As noted, Leroy has filed an appeal and, once again, we will have to wait and see what happens. 

Reverse Domain Name Hijacking: An Emerging Negligence Standard?

A recent domain name decision under ICANN's Uniform Domain-Name Dispute-Resolution Policy (UDRP Policy), captioned Bin Shabib & Associates (BSA) LLP v. Hebei IT Shanghai ltd c/o Domain Administrator, found reverse domain name hijacking, under some rather interesting, if not questionable circumstances. The Rules that govern the UDRP Policy define Reverse Domain Name HiJacking as "using the Policy in bad faith to attempt to deprive a registered domain-name holder of a domain name." 

What caught my eye was the three-member panel's use of the ill-fated "knew or should have known" phrase in finding the requisite "bad faith" for hijacking; a phrase well-known to those who follow the trademark fraud case law and appreciate that recently this same "should have known" standard was flatly rejected by the Court of Appeals for the Federal Circuit (CAFC) in In re Bose, as being nothing more than a test for simple negligence. For more on the In re Bose decision, see here and here.

The Bin Shabib & Associates three-member panel, assigned by NAF, was unpersuaded that complainant had proven common law trademark rights in the acronym BSA (under the first UDRP element), so it declined -- as unnecessary -- to make any findings on the second and third elements under the UDRP, namely, the "lack of legitimate interest" and "bad faith" elements. Despite making no findings on either of these two key elements, the panel held as follows:

Also, the Panel finds that Complainant knew or should have known that it was unable to prove that Respondent lacks rights or legitimate interests in the disputed domain name or that Respondent registered and is using the disputed domain name in bad faith. Based on the foregoing, the panel finds that reverse domain name hijacking has occurred. See NetDepositVerkaik v. Crownonlinemedia.com, D2001-1502 (WIPO Mar. 19, 2002) (“To establish reverse domain name hijacking, Respondent must show knowledge on the part of the complainant of the Respondent’s right or legitimate interest in the Domain Name and evidence of harassment or similar conduct by the Complainant in the fact of such knowledge.”); see also Labrada Bodybuilding Nutrition, Inc. v. Glisson, FA 250232 (Nat. Arb.
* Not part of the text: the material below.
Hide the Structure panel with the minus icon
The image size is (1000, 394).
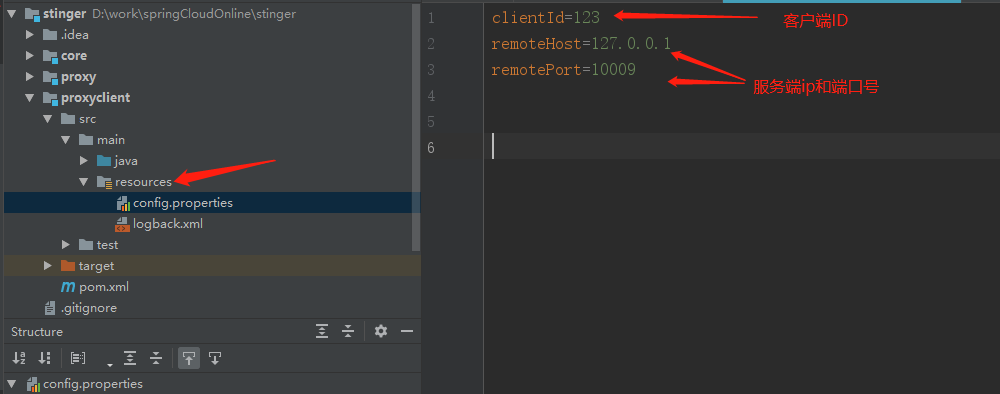[407, 331]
Forum May 28, 2004) (finding that complainant engaged in reverse domain name hijacking where it used “the Policy as a tool to simply wrest the disputed domain name in spite of its knowledge that the Complainant was not entitled to that name and hence had no colorable claim under the Policy”) (emphasis added).
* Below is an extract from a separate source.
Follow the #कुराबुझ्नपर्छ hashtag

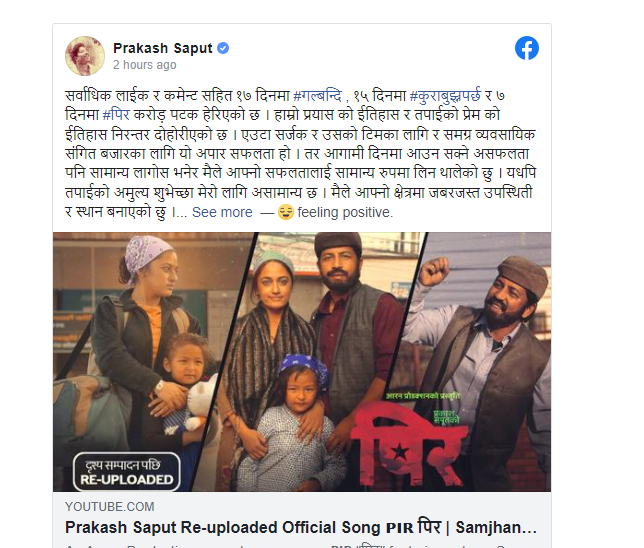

A couple of curious points are worth discussion. First, putting aside for a moment the dubious "should have known" standard of bad faith, how can complainant be guilty of "bad faith" -- sufficient for hijacking -- in failing to appreciate that it had no chance of proving the very two elements for which the panel made no findings? Second, neither of the quoted parentheticals go far enough to support the quoted  "should have known" standard; instead, both speak only of actual knowledge.

As it turns out, however, there is some prior WIPO panel support for the "should have known" standard in finding "bad faith" sufficient for reverse domain name hijacking. Nevertheless, in each of these decisions, the panels made findings on all three UDRP elements before finding "bad faith" and ruling in favor of a claim for reverse domain name hijacking, see here, here, and here.

So, what do you think? Is the "should have known" standard defensible in reverse domain name hijacking decisions? If not, what about gross negligence? How about reckless disregard? What is the appropriate level of culpability? Does it even matter, or is a hijacking finding "of little import" to most complainants?